=== WORK REQUEST ===
Search the records for the string "computer" and return each line that has it.

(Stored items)
********************

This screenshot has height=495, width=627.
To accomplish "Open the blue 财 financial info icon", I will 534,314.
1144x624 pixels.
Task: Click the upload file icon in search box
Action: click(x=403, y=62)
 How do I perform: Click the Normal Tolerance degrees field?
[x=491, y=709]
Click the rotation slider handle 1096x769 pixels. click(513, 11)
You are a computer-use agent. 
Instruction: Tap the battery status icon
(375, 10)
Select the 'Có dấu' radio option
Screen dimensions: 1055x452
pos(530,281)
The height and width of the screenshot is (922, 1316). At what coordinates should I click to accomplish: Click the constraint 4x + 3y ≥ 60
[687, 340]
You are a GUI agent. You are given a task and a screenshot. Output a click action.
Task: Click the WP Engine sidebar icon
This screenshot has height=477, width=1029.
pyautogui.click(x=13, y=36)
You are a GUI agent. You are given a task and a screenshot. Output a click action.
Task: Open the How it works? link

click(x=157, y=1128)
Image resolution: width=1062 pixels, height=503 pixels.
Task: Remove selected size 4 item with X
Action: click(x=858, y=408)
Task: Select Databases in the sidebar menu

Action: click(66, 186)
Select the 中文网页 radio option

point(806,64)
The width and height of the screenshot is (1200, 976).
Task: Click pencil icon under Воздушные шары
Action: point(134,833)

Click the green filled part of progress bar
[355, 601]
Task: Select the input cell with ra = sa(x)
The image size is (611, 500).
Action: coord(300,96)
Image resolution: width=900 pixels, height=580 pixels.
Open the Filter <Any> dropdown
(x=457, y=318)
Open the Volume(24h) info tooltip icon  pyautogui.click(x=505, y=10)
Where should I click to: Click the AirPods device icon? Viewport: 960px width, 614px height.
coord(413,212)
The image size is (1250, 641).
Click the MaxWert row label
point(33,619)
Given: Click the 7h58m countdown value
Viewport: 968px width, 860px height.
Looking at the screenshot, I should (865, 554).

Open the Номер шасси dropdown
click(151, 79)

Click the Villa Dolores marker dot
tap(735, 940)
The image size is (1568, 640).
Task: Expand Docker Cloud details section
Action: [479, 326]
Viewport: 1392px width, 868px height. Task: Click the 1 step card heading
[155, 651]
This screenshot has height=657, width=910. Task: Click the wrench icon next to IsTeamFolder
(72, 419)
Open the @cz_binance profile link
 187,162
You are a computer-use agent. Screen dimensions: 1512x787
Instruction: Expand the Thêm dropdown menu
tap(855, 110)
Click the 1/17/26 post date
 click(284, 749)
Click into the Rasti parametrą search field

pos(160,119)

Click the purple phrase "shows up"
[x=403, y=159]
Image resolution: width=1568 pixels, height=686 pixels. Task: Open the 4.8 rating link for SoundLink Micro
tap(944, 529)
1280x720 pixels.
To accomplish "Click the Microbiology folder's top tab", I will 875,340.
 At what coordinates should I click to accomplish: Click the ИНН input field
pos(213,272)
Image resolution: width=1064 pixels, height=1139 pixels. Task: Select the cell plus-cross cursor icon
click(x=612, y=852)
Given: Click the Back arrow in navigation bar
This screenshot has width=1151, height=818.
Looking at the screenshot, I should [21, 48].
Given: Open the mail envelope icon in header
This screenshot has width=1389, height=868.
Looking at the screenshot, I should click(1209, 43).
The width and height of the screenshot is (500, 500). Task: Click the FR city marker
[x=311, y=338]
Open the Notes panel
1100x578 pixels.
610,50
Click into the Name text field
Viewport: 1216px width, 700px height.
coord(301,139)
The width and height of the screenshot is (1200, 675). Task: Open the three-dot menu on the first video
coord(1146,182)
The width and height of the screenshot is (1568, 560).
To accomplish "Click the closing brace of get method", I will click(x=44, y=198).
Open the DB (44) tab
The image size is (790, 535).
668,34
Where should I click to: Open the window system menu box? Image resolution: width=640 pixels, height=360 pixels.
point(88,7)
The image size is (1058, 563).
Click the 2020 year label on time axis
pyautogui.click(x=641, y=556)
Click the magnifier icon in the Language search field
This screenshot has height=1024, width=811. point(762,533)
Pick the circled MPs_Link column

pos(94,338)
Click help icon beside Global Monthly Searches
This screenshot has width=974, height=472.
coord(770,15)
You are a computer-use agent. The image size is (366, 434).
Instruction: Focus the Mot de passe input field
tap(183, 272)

********************

=== RESULT FOR THIS EXERCISE ===
You are a computer-use agent. 
You are a computer-use agent. Screen dimensions: 1512x787
You are a computer-use agent. The image size is (366, 434).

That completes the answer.